• REQUIRED WORK
Return all the records, each one exactly as given.

• Collected data
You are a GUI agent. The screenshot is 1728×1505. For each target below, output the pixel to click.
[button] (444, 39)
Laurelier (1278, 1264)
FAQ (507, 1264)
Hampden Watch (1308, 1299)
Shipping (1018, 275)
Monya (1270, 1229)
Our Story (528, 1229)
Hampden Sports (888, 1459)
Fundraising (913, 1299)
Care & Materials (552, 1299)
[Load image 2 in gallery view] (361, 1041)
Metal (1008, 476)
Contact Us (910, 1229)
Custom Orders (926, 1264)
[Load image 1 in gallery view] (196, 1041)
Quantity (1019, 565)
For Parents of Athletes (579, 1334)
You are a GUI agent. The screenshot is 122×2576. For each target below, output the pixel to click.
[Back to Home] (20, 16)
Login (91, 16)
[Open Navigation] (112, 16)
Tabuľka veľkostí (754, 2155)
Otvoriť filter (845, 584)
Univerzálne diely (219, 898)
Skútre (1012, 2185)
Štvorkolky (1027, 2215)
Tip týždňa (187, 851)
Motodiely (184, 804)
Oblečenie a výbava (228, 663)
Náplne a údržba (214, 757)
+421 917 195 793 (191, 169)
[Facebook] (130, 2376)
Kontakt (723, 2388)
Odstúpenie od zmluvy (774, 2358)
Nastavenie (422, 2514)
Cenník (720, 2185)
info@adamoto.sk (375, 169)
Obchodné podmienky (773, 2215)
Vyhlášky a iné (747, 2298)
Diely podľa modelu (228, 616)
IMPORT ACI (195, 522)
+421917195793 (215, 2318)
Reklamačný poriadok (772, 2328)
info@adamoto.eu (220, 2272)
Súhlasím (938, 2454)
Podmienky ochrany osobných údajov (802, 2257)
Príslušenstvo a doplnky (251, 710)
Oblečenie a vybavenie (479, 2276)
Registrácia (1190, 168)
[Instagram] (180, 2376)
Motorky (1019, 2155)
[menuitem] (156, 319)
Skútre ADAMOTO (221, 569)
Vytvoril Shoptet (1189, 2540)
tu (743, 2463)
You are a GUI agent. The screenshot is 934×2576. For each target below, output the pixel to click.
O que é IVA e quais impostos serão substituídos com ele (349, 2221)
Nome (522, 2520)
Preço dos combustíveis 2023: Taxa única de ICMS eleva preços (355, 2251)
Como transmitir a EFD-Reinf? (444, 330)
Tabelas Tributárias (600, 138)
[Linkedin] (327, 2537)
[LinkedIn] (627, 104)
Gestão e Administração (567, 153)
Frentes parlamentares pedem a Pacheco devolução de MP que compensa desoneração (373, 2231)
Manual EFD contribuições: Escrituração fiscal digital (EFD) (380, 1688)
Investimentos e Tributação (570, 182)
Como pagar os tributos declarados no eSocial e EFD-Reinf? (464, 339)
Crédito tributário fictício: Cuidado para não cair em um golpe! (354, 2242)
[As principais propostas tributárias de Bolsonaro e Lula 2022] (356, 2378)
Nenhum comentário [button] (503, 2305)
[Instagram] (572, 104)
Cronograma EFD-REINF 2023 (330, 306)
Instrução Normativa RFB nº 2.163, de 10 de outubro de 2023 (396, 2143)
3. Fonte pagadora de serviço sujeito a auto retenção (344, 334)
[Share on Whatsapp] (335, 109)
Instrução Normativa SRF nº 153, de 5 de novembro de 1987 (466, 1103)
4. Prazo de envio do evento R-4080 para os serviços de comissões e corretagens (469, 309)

• COMPLETED TASK
You are a GUI agent. The screenshot is 1728×1505. For each target below, output the pixel to click.
[button] (444, 39)
Laurelier (1278, 1264)
FAQ (507, 1264)
Hampden Watch (1308, 1299)
Shipping (1018, 275)
Monya (1270, 1229)
Our Story (528, 1229)
Hampden Sports (888, 1459)
Fundraising (913, 1299)
Care & Materials (552, 1299)
[Load image 2 in gallery view] (361, 1041)
Metal (1008, 476)
Contact Us (910, 1229)
Custom Orders (926, 1264)
[Load image 1 in gallery view] (196, 1041)
Quantity (1019, 565)
For Parents of Athletes (579, 1334)
You are a GUI agent. The screenshot is 122×2576. For each target below, output the pixel to click.
[Back to Home] (20, 16)
Login (91, 16)
[Open Navigation] (112, 16)
Tabuľka veľkostí (754, 2155)
Otvoriť filter (845, 584)
Univerzálne diely (219, 898)
Skútre (1012, 2185)
Štvorkolky (1027, 2215)
Tip týždňa (187, 851)
Motodiely (184, 804)
Oblečenie a výbava (228, 663)
Náplne a údržba (214, 757)
+421 917 195 793 (191, 169)
[Facebook] (130, 2376)
Kontakt (723, 2388)
Odstúpenie od zmluvy (774, 2358)
Nastavenie (422, 2514)
Cenník (720, 2185)
info@adamoto.sk (375, 169)
Obchodné podmienky (773, 2215)
Vyhlášky a iné (747, 2298)
Diely podľa modelu (228, 616)
IMPORT ACI (195, 522)
+421917195793 (215, 2318)
Reklamačný poriadok (772, 2328)
info@adamoto.eu (220, 2272)
Súhlasím (938, 2454)
Podmienky ochrany osobných údajov (802, 2257)
Príslušenstvo a doplnky (251, 710)
Oblečenie a vybavenie (479, 2276)
Registrácia (1190, 168)
[Instagram] (180, 2376)
Motorky (1019, 2155)
[menuitem] (156, 319)
Skútre ADAMOTO (221, 569)
Vytvoril Shoptet (1189, 2540)
tu (743, 2463)
You are a GUI agent. The screenshot is 934×2576. For each target below, output the pixel to click.
O que é IVA e quais impostos serão substituídos com ele (349, 2221)
Nome (522, 2520)
Preço dos combustíveis 2023: Taxa única de ICMS eleva preços (355, 2251)
Como transmitir a EFD-Reinf? (444, 330)
Tabelas Tributárias (600, 138)
[Linkedin] (327, 2537)
[LinkedIn] (627, 104)
Gestão e Administração (567, 153)
Frentes parlamentares pedem a Pacheco devolução de MP que compensa desoneração (373, 2231)
Manual EFD contribuições: Escrituração fiscal digital (EFD) (380, 1688)
Investimentos e Tributação (570, 182)
Como pagar os tributos declarados no eSocial e EFD-Reinf? (464, 339)
Crédito tributário fictício: Cuidado para não cair em um golpe! (354, 2242)
[As principais propostas tributárias de Bolsonaro e Lula 2022] (356, 2378)
Nenhum comentário [button] (503, 2305)
[Instagram] (572, 104)
Cronograma EFD-REINF 2023 (330, 306)
Instrução Normativa RFB nº 2.163, de 10 de outubro de 2023 (396, 2143)
3. Fonte pagadora de serviço sujeito a auto retenção (344, 334)
[Share on Whatsapp] (335, 109)
Instrução Normativa SRF nº 153, de 5 de novembro de 1987 (466, 1103)
4. Prazo de envio do evento R-4080 para os serviços de comissões e corretagens (469, 309)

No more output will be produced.